Monday, Jan. 25, 1988
A Letter From the Publisher
By Robert L. Miller
As an angry Palestinian uprising continued to boil over in the West Bank and Gaza last week, the Israeli army tightened press access to the turbulent refugee camps. That did not stop TIME Jerusalem Bureau Chief Johanna McGeary from crawling through a knee-high hole in the wall to interview residents in a camp. That kind of dogged pursuit is only one of the journalistic skills required to cover the bloody conflict in the Israeli-occupied territories. Besides confronting tear gas, rocks, bullets and Israeli press restrictions, reporters face the daunting logistical problem of following what McGeary describes as a "war without a front," in which violence may erupt without warning in any one of 27 camps. "Being at the right spot on any given day is as much luck as good intuition," she says.

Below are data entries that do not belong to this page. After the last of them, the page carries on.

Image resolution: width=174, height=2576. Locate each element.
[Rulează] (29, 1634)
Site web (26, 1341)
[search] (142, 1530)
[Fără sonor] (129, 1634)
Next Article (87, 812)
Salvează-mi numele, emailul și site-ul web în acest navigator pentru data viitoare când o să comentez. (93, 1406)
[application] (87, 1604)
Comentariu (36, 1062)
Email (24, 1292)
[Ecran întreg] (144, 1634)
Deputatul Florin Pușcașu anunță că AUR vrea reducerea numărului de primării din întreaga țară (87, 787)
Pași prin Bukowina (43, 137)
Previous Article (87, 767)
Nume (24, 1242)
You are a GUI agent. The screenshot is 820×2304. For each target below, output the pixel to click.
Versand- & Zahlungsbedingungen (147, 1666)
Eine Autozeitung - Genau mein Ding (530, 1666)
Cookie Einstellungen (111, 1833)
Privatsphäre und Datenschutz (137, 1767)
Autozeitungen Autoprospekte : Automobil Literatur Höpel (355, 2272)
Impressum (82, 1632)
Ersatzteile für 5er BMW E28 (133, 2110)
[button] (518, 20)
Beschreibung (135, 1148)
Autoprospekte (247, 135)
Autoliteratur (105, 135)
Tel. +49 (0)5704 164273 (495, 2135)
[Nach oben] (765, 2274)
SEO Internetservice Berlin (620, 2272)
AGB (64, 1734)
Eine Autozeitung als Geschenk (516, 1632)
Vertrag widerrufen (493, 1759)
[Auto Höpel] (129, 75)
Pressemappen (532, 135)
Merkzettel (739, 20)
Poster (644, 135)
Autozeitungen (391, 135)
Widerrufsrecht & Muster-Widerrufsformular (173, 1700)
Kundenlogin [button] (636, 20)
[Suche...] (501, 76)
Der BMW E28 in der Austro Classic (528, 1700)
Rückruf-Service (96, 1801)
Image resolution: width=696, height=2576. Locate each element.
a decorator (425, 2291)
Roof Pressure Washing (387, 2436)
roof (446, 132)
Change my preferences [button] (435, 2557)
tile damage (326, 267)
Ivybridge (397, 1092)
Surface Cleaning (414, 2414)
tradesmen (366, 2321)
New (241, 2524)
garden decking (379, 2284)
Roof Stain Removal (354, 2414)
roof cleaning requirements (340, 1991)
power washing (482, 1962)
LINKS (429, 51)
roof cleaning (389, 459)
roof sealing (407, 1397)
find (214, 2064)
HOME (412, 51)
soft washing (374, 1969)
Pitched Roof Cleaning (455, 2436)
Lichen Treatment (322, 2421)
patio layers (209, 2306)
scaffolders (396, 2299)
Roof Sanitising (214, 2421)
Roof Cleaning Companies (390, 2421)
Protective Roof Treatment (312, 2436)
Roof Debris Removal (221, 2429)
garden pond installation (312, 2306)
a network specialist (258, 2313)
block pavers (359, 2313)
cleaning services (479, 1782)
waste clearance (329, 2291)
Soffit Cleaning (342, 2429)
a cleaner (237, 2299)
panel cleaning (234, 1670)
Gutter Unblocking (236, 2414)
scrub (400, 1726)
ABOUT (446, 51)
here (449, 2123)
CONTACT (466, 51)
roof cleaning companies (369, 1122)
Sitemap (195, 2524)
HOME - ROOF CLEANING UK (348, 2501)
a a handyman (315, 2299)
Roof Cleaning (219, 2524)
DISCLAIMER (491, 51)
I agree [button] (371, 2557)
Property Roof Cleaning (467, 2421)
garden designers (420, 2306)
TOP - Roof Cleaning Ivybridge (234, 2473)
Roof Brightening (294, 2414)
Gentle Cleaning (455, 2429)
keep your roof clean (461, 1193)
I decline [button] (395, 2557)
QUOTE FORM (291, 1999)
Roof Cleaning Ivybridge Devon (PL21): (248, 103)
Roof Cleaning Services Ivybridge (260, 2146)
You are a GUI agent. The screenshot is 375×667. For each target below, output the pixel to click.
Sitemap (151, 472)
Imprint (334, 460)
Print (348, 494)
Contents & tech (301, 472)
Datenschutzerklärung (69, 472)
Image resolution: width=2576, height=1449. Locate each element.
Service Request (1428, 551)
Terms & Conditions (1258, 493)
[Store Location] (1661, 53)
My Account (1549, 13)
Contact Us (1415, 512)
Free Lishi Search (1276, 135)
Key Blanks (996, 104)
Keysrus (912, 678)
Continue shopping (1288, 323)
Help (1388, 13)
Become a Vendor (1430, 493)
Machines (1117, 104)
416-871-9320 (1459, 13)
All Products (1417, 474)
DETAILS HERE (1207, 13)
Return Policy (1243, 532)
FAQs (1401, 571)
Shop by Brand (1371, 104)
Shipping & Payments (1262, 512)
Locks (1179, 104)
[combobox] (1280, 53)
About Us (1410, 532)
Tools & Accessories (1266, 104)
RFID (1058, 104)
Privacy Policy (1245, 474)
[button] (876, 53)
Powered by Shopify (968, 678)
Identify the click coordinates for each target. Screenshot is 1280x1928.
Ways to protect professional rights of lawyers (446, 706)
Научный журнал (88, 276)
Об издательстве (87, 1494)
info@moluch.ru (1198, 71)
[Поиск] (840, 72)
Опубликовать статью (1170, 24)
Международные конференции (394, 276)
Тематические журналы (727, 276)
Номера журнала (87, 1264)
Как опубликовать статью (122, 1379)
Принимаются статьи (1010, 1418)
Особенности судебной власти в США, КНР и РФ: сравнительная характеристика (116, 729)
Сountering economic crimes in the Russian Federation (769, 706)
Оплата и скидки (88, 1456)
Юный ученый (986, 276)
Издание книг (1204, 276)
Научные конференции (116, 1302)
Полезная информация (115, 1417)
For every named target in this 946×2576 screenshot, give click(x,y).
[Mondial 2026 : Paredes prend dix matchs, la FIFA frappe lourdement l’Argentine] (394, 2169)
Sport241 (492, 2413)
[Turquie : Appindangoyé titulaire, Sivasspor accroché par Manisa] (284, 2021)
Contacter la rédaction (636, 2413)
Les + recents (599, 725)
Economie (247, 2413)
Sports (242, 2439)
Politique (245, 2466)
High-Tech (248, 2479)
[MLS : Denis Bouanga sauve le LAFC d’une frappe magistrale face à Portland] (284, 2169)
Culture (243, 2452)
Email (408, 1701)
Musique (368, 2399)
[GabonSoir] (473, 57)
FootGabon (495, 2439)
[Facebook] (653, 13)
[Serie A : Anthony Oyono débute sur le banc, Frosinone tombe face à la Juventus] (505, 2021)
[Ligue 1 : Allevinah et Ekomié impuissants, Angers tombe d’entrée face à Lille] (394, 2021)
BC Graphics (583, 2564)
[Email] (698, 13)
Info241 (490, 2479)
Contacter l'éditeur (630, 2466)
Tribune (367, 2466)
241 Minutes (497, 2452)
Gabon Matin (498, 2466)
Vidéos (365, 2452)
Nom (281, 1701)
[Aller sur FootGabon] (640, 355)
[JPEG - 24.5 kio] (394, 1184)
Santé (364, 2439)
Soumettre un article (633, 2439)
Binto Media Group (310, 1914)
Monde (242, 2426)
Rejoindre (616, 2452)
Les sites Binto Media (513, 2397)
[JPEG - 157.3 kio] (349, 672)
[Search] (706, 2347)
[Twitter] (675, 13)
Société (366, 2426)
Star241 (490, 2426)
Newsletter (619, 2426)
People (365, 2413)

Luck and intuition -- plus a solid news sense -- have often combined to put McGeary in the right place at the right time. She ducked her first stones while reporting for TIME in Boston during protests against court-ordered school busing. As a TIME White House correspondent during the Carter Administration, she followed all 444 days of the Iran hostage crisis. Next came 5 1/2 years as the magazine's State Department correspondent, covering a spectrum of U.S. foreign policy concerns that were often dominated by the Middle East. McGeary's move to Jerusalem last April put her in the front lines of one of the world's most dramatic stories.
Covering the latest round of Palestinian unrest has proved both challenging and painful for everyone in the Jerusalem bureau. "The battle for freedom of the press has been one of the most anguishing parts of the story," says Reporter Robert Slater, who is also head of the Foreign Press Association in Israel. The plight of the nervous young Israeli soldiers who have been sent into the camps to quell the disturbances is another. "I know exactly how they feel," says Reporter Ron Ben-Yishai, a military-affairs expert, who serves in the Israeli army. "Very often I experience a strong conflict between my inner feelings as an Israeli and the professional need to see things as they are." The other side of that conflict is acute for Reporter Jamil Hamad. "It is difficult to report what goes on in the West Bank when you are a Palestinian," says Hamad. "On the one hand, you try to be impartial. To me, on the other hand, the tears of mothers and fathers are not just a scene to report."